Tabasco.- Apenas 72 horas después de asumir como presidenta municipal interina de Paraíso, Tabasco —en sustitución de Alfonso Baca Sevilla, prófugo con orden de aprehensión de la FGR por al menos seis delitos de alto impacto, entre ellos huachicol—, María Elisa Hernández Flores recibió tres disparos contra la fachada de su vivienda en el ejido Oriente San Cayetano. Dos hombres en motocicleta abrieron fuego de madrugada el martes 25 de agosto; la policía halló los casquillos y nadie resultó herido. Ella misma había denunciado amenazas e intimidación previas por haber aceptado el cargo.

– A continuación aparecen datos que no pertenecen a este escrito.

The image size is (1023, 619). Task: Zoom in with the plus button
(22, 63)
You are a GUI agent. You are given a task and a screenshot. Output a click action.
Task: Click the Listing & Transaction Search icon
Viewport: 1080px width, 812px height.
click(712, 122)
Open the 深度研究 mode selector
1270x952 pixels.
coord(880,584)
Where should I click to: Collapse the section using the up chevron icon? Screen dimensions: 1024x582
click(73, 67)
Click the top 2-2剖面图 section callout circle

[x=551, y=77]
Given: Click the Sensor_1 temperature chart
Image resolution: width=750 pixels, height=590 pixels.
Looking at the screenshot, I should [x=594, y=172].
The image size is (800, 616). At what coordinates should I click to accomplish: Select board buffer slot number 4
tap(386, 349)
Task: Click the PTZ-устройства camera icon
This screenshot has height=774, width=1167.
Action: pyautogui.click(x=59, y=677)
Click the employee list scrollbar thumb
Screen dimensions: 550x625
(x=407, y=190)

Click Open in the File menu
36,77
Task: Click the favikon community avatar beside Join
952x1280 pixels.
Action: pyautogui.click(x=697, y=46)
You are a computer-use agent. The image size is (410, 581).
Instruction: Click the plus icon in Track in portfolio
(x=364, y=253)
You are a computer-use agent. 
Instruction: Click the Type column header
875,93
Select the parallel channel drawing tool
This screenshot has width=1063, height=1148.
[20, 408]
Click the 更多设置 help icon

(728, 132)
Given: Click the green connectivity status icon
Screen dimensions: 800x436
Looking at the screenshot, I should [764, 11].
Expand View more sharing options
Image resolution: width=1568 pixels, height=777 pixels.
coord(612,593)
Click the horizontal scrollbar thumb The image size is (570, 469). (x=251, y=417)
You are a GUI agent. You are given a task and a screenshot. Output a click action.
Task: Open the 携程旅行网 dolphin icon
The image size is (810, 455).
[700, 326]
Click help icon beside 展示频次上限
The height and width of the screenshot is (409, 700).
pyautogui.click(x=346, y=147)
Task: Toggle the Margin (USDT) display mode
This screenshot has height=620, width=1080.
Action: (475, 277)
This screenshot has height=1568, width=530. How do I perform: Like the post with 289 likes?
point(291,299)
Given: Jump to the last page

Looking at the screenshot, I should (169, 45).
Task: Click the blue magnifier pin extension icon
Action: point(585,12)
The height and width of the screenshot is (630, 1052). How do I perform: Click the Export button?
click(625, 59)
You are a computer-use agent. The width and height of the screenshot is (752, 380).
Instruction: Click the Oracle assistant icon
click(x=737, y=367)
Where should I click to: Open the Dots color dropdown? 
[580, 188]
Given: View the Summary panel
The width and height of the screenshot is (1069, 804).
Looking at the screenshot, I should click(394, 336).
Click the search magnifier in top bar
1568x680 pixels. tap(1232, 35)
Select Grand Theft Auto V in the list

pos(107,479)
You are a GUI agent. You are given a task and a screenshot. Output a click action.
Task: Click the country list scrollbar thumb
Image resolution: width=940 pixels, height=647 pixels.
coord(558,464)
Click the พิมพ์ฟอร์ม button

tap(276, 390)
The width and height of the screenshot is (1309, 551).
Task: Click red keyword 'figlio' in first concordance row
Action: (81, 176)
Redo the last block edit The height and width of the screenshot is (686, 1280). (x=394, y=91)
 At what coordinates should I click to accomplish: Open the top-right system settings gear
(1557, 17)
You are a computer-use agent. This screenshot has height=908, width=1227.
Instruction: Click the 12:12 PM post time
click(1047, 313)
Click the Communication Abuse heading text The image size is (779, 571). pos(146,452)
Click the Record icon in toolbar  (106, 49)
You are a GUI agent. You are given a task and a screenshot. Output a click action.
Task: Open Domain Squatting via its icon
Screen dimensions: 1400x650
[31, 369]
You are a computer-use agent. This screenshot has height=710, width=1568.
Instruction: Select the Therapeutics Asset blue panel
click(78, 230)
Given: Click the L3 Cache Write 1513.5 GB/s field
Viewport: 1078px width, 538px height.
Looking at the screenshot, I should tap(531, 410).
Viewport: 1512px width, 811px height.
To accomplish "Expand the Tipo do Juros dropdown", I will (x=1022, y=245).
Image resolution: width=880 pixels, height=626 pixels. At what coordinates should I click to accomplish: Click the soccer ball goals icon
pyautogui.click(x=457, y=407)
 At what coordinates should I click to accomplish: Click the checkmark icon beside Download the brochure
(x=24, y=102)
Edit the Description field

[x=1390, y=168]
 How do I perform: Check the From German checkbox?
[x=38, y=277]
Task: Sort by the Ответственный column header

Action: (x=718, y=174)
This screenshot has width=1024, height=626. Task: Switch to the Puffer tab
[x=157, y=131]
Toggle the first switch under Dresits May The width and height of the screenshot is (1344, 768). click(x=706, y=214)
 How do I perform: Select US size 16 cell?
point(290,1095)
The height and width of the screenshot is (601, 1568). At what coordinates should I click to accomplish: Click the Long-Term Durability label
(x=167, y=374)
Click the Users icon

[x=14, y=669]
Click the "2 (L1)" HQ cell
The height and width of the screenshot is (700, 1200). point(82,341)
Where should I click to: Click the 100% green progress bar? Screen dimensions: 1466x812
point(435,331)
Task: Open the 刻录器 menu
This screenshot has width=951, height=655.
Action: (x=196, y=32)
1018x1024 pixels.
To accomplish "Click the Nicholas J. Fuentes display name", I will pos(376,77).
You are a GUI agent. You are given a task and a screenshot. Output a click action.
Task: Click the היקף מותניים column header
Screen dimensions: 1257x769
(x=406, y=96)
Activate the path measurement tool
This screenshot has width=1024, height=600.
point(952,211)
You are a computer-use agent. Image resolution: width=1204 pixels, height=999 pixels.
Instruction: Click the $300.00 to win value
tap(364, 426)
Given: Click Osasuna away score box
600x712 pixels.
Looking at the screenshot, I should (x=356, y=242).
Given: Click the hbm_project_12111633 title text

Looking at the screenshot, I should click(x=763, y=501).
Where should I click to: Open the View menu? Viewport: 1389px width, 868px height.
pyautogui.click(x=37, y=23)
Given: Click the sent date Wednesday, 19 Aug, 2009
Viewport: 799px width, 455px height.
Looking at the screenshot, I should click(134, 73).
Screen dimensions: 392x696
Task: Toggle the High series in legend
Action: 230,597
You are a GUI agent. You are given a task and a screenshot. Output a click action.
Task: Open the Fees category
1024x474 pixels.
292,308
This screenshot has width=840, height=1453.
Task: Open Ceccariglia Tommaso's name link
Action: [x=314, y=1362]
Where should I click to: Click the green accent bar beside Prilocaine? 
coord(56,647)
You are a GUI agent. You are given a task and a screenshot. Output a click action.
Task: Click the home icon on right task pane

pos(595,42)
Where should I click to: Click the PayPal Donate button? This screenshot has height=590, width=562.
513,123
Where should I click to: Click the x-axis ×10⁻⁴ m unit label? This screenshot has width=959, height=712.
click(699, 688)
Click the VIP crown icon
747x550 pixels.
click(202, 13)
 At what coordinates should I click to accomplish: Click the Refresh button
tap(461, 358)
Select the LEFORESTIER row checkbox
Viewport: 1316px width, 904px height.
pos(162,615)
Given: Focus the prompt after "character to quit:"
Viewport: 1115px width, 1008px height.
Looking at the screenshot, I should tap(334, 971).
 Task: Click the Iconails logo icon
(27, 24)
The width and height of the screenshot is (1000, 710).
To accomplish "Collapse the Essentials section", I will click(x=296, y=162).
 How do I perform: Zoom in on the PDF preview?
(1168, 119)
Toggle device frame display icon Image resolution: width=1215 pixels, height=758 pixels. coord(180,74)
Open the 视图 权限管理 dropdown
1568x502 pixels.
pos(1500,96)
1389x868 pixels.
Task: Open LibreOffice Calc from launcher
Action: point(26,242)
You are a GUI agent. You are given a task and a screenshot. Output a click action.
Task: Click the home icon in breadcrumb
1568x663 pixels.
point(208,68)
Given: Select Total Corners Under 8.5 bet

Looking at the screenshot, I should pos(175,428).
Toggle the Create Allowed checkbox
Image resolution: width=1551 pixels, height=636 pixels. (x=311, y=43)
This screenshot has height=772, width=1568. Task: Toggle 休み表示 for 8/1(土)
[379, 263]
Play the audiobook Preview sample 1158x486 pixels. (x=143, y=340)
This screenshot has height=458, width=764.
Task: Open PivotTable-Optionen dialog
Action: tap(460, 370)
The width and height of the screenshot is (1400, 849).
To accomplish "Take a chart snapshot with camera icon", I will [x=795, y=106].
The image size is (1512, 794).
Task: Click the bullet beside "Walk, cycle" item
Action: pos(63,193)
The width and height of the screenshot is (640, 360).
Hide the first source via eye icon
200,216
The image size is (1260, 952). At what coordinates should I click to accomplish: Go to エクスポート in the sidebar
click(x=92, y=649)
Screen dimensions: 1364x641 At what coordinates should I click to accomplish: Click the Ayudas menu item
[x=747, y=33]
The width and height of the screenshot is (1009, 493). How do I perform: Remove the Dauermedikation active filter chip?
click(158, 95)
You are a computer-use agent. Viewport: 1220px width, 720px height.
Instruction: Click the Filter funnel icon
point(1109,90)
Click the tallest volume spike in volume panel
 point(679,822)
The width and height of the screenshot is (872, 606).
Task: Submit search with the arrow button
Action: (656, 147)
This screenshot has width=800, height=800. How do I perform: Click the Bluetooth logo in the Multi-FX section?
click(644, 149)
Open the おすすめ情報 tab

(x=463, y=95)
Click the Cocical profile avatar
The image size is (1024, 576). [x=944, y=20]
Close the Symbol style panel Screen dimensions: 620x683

El secretario de Gobierno del estado, José Ramiro López Obrador, hermano del expresidente, no esperó a que la Fiscalía terminara de investigar: “No hay atentado… se escucharon algunos disparos, ya eso llamarlo como atentado, ¡no!, ya es pasar a otro paso”. Mientras confirma los tiros y anuncia que se investiga, descarta de un plumazo la hipótesis más obvia. En un municipio que acaba de ver a su alcalde titular huir de la justicia federal, la reacción oficial suena menos a prudencia y más a un intento de bajarle el perfil a un mensaje de fuerza que nadie puede ignorar.
Cuando un alto funcionario emparentado con el poder minimiza balazos dirigidos a una autoridad local antes de que existan peritajes o detenidos, no está informando: está protegiendo la narrativa de que “aquí no pasa nada”. En Tabasco, donde la violencia y el crimen organizado no son anécdotas, ese tipo de declaraciones no tranquilizan; solo confirman que el miedo de los ciudadanos pesa menos que la necesidad política de no reconocer un problema.